● Obiettivo del compito
Ricopia senza alcuna modifica le righe dei record a partire da quella che contiene "You are a computer-use" e proseguendo fino a quella che contiene "point(467,70)", entrambe incluse.

═════ Record grezzi

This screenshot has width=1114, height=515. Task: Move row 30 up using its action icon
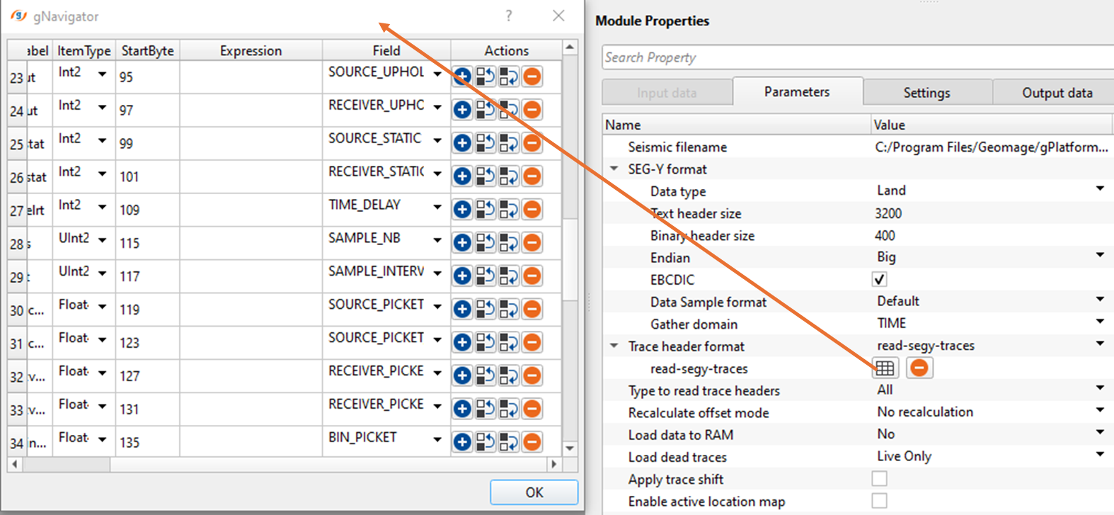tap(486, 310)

══════════
═════ Record grezzi

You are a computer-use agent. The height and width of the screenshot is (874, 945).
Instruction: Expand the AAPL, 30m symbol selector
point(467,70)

══════════
═════ Record grezzi

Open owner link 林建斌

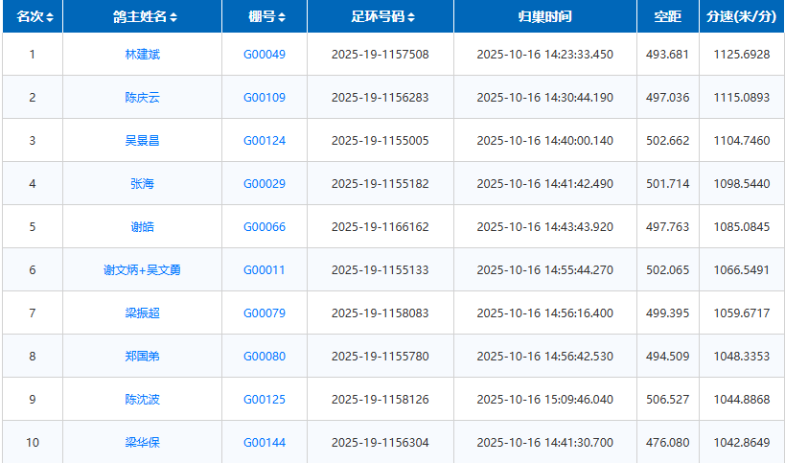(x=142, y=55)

══════════

● Risultato atteso
You are a computer-use agent. The height and width of the screenshot is (874, 945).
Instruction: Expand the AAPL, 30m symbol selector
point(467,70)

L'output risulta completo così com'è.